Vecinos de Monte Igueldo en Vallecas piden que se actúe ya contra la mafia de los ‘narcoburdeles’

Vecinos de Monte Igueldo en Vallecas piden que se actúe ya contra la mafia de los ‘narcoburdeles’

Los vecinos ven impotentes cómo los ‘narcoburdeles’ se multiplican en Vallecas. Pisos 'okupados' y otros también alquilados, donde se ofrece sexo y droga. Un problema que se ha abordado este martes en la Junta de Seguridad del Ayuntamiento de Madrid, con el firme compromiso de acabar con la explotación sexual de las mujeres.

“Tenemos un compromiso firme y claro para luchar contra esta figura de ‘narcoburdeles’ y para poder poner coto y poder erradicar lo que es la explotación sexual ilegal de las mujeres”, ha dicho el alcalde de Madrid, José Luis Martínez-Almeida.

Almeida explica que aunque no compartía la regulación sobre prostitución que el PSOE proponía en la anterior legislatura, el Ayuntamiento hará todo lo posible por acabar con esta lacra en Madrid.

'Servicios sexuales' y drogas

'Los narcoburdeles' se extienden por Madrid y crece la preocupación entre los vecinos. Vallecas es uno de los distritos más afectados por estas actividades ilegales. Denuncian que solo en una calle, la de Monte Igueldo, se han llegado a instalar hasta 14 narcoprostibulos.

Dicen que las redadas policiales no son efectivas porque solo trasladan el problema de un piso a otro. Temen que la prostitución se vea con normalidad en el barrio porque cada vez es más frecuente el reparto de publicidad con mujeres desnudas en las que se ofrece también el consumo de drogas.

Esclavitud sexual

Anuncian a las chicas con octavillas donde se ofrece sexo, a veces, por menos de 20 euros. Denuncian que detrás de todo esto hay esclavitud sexual, con chicas que llegan a estar retenidas las 24 horas del día.

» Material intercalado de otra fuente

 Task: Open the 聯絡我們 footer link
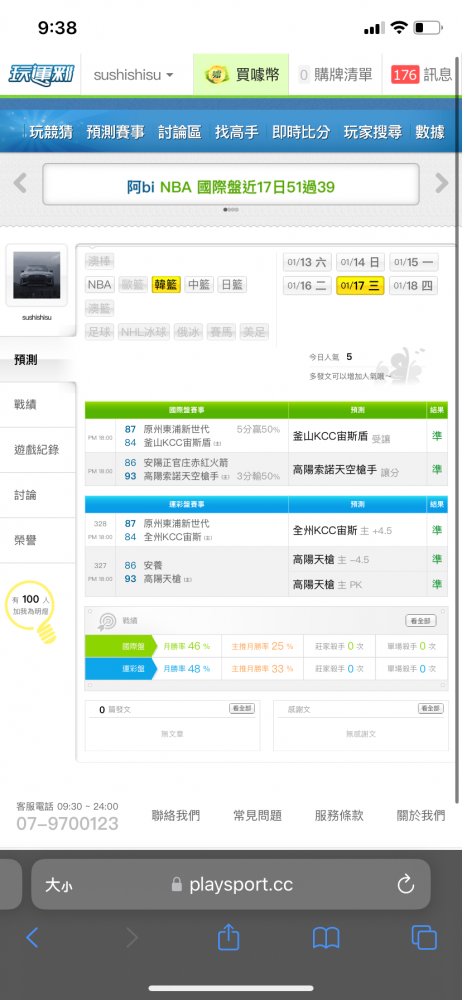[175, 815]
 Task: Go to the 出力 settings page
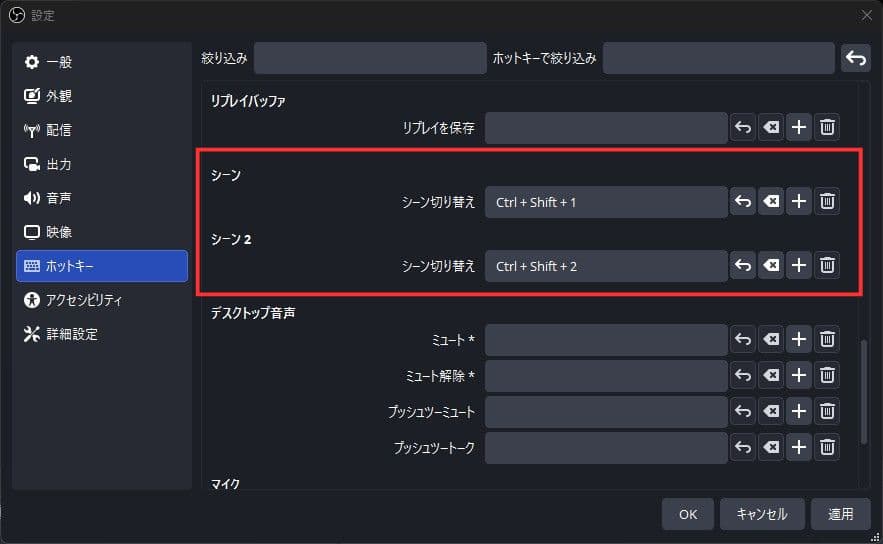tap(102, 164)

Tienen contabilizados hasta 14 ‘narcoburdeles’ en una misma zona de Puente de Vallecas y aseguran que están afectando a la convivencia y a la seguridad en el barrio.

Por eso piden a las administraciones que actúen contra estas mafias o grupos organizados, que aseguran siempre acaban golpeando en el mismo sitio: los barrios más humildes de Madrid.